ИСХОДНЫЙ ТЕКСТ:
--------------------

Кроме того, имеются и массовые инсценировки. Они появились в Германии в 1920 — 21 году, и развертывают разные темы с определенной установкой на вскрытие классовых противоречий. Ив этом году в Берлине была большая инсценировка, где вскрывалась соглашательская роль немецких социал-демократов в вопросе о войне.
Из той ситуации, которую я обрисовал, вы поймете, что живому человеку трудно работать в немецком театре. Эрвин Пискатор является одним из таких режиссеров. Он работает в «Фольксбюне», в театре, который обладает самой большой сценой в Европе; но в то же время Пискатор ставит агит-инсценировки, и весной 1925 г., накануне выборов президента, по всем районам шла инсценировка Пискатора «Красный шум», ярко освещающая отношение коммунистов к текущим вопросам политической жизни. Или же: Пискатор ставит в театре инсценировку на тему о войне, искуснейшим образом монтируя действие, взятое из реальной жизни, — с повестью о Либкнехте, выступающем против военных кредитов. Это вторжение политической жизни в театр, искусно осуществленное Пискатором, произвело громадное впечатление и на буржуазную прессу, так как в этих постановках оказалась острая мысль, т.-е. то, чего в немецком театре сейчас нет. В личной беседе Пискатор говорил о том, что он не мыслит себе искусства вне политики. Эта идея не нова: она вспыхнула в Германии тотчас же как только возникла революция, и ряд журналов приветствовал эту мысль. Но потом наступила реакция: «нейтралитет» у социал-демократов, христианская политика Южного союза, увлечение опереткой и фарсом в столичных театрах,— все это повествует о сильной реакции. Редкое исключение мы встречаем в лице Пискатора и его единомышленников. Это лучшие силы немецкой интеллигенции, и они все с величайшим интересом смотрят на Россию и ждут от нас, что мы им дадим нечто существенное и важное. В беседе с ними у русского наблюдателя появляется чувство огромнейшей ответственности за то, что у нас сейчас происходит. Этим людям негде сейчас применить свой талант, так же как негде применить и новое искусство, которое должно отражать социальную борьбу, потому что театр находится в руках врагов пролетариата. И вот, все эти люди, напряженно ждут, что Советская Россия скажет свое веское слово. В Германии совершенно не интересуются тем, сохранился ли у нас балет, сохранилась ли у нас опера, а интересуются тем,
|
есть ли у нас новое искусство или его нет. Вот что волнует лучших представителей интеллигенции в Германии. И чувство ответственности за то, что у нас происходит, появляется у русского наблюдателя, как только он проникает глубже в своеобразную'жизнь современной Германии и сталкивается с ее интеллигенцией, пламенно верящей в обновление искусства на почве Советской России.

--------------------

ВЫДЕРЖКИ ИЗ СТРОК:

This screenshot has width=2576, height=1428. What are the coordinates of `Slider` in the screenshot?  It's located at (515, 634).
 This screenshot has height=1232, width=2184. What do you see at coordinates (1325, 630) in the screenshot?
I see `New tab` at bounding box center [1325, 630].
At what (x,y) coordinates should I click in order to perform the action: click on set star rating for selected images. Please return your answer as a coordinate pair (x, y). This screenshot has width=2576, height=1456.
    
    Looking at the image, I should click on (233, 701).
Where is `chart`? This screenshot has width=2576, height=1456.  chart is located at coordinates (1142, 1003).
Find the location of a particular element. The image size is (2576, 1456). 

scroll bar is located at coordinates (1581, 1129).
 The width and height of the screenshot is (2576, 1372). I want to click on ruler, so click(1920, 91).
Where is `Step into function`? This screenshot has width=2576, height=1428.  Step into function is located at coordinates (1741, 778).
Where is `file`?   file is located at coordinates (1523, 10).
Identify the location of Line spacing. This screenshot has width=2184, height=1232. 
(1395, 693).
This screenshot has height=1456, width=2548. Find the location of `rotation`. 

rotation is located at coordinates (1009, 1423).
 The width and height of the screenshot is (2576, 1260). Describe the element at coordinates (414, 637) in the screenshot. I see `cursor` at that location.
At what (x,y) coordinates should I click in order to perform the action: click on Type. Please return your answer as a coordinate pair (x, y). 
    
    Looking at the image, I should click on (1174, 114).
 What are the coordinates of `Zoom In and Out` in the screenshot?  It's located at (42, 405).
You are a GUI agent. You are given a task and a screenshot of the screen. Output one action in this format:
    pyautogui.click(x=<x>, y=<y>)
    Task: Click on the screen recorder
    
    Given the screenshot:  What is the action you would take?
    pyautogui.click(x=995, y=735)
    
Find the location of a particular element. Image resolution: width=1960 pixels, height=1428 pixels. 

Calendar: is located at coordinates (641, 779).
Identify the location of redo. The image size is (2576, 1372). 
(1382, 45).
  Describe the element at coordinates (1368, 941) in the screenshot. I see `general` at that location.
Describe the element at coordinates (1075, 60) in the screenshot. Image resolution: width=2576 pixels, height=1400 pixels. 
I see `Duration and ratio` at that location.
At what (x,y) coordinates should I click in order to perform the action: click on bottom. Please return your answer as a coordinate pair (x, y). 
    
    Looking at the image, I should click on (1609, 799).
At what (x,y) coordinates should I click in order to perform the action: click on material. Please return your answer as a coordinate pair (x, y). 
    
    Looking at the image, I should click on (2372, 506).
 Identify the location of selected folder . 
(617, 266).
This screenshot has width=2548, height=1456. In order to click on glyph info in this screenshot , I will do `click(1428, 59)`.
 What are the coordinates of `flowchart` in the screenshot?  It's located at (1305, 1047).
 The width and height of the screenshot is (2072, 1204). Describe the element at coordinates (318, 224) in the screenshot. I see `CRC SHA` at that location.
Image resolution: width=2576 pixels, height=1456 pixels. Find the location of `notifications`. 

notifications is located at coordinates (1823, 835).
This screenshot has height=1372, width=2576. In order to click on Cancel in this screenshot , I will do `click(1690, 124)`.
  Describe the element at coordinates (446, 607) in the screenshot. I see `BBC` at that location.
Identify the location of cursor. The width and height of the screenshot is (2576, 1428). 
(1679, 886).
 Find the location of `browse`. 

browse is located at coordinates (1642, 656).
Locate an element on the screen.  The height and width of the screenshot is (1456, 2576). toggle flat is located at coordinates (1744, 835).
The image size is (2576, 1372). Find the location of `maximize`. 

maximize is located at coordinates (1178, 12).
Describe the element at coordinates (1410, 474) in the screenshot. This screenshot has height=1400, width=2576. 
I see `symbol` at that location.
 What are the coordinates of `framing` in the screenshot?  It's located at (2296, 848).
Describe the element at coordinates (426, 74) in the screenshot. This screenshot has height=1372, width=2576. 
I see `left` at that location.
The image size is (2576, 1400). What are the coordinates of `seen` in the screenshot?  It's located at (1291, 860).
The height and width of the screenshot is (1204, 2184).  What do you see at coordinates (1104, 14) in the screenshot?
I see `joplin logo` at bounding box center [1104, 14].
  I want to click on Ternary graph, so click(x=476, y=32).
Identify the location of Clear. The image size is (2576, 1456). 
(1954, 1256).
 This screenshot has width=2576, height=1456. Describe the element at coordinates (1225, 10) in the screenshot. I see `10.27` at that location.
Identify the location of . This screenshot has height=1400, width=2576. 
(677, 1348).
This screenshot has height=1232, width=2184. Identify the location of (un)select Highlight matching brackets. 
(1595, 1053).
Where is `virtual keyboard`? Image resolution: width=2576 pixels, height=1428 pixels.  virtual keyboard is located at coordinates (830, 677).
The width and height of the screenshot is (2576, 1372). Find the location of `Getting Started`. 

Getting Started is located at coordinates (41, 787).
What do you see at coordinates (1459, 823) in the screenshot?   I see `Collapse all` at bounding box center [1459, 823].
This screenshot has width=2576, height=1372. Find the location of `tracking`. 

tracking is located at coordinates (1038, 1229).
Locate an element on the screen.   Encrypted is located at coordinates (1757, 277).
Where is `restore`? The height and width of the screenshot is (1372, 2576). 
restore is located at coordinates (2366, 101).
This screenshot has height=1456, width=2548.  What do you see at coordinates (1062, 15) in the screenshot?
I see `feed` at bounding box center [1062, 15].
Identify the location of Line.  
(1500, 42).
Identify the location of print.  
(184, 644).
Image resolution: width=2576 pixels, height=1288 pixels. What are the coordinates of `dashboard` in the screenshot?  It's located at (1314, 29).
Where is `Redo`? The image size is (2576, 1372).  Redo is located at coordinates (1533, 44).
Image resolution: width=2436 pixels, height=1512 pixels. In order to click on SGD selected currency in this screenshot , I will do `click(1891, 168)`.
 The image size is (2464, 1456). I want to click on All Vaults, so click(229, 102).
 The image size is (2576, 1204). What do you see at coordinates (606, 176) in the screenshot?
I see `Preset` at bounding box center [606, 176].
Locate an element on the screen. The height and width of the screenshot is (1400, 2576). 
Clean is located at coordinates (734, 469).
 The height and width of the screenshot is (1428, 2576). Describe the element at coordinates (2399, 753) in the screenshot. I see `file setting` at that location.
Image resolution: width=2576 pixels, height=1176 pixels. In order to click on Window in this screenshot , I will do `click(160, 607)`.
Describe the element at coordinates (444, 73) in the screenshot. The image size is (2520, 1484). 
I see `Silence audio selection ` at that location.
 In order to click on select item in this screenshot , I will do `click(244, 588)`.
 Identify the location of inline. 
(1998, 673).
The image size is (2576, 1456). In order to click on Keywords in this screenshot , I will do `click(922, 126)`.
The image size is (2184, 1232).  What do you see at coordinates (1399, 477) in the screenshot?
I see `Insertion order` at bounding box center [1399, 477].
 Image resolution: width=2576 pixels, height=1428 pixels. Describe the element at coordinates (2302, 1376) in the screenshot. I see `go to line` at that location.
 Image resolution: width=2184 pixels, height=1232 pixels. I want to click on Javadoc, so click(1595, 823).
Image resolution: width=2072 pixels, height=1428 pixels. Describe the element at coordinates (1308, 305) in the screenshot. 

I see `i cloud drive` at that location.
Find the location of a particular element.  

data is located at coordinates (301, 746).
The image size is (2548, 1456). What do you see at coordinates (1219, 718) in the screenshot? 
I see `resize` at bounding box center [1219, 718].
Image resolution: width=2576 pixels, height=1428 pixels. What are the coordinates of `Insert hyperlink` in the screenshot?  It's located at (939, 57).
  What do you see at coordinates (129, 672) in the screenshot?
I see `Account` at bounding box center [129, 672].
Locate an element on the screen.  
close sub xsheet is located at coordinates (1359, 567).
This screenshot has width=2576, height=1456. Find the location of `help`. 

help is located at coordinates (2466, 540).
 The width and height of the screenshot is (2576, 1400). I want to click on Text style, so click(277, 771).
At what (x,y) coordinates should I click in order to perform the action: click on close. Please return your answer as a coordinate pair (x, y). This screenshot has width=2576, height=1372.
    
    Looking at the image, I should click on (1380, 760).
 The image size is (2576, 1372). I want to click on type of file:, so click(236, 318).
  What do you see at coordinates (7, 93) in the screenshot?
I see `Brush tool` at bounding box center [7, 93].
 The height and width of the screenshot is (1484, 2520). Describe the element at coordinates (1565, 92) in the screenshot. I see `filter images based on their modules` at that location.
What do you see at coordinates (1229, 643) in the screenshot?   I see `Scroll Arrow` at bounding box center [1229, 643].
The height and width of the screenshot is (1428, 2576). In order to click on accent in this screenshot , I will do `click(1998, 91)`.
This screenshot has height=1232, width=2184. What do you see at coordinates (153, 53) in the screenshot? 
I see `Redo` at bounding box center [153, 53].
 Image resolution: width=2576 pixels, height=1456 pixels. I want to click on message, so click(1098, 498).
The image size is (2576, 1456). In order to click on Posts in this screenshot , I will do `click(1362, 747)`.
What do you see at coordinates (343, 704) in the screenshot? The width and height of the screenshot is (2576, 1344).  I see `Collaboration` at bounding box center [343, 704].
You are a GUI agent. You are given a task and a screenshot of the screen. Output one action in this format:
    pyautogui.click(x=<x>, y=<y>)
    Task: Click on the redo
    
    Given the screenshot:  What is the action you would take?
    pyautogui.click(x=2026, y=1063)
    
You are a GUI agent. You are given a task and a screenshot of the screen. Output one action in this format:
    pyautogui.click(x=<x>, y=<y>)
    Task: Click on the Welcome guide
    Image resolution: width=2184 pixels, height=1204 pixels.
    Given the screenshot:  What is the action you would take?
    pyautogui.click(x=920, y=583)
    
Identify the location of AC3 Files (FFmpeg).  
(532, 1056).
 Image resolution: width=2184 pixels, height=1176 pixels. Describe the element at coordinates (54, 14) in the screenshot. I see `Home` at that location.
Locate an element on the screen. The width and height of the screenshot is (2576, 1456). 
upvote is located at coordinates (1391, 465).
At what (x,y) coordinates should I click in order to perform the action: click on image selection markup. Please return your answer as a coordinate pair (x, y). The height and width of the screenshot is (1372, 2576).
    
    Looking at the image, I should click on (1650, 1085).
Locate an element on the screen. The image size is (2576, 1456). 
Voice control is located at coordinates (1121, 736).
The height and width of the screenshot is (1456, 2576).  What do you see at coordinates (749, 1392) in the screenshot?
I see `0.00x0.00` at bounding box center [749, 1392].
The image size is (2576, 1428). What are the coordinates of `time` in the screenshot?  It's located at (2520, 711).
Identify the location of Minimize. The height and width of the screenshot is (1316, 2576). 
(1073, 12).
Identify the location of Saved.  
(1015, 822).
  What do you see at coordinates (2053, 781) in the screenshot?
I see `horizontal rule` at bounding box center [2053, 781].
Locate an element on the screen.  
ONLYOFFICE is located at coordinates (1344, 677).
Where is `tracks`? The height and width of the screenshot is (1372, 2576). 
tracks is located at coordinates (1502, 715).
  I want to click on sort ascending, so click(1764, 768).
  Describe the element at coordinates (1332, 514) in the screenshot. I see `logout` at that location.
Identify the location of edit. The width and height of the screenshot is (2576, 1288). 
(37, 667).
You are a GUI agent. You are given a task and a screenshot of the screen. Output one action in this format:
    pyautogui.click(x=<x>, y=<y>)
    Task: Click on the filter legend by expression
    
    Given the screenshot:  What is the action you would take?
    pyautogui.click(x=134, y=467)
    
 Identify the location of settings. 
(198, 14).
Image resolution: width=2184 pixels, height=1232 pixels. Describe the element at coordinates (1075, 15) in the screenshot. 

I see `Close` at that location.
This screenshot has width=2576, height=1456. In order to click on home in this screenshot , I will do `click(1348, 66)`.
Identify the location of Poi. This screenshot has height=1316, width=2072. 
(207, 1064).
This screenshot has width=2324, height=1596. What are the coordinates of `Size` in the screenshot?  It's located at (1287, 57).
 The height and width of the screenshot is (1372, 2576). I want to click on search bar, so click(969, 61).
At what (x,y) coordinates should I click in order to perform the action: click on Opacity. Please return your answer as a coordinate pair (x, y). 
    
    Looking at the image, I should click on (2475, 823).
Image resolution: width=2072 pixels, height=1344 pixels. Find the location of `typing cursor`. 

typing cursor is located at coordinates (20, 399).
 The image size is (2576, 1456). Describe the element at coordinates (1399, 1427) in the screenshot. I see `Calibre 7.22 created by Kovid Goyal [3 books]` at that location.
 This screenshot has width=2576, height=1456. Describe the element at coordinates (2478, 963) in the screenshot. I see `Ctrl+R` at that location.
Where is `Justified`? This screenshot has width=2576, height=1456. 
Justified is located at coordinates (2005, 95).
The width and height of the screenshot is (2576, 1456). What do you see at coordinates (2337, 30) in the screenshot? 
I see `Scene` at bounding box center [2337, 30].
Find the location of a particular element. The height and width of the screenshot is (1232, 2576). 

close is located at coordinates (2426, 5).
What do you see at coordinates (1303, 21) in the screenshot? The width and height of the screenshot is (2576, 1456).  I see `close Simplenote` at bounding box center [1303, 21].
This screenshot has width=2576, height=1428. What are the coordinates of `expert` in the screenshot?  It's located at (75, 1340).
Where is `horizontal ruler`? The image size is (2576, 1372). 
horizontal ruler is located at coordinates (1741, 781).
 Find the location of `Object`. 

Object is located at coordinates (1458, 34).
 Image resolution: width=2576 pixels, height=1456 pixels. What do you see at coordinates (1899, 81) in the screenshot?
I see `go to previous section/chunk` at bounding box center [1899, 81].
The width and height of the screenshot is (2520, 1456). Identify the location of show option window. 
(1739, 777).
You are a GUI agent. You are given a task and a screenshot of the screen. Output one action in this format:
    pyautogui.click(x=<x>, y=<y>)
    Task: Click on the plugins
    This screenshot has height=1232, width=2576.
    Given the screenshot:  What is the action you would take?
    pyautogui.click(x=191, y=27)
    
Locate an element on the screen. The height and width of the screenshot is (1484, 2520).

--------------------

УСЛОВИЕ ЗАДАНИЯ: Как называлась инсценировка Пискатора, которая, по словам текста о немецком театре, весной 1925 года накануне выборов президента шла по всем районам?

ОТВЕТ НИЖЕ: «Красный шум».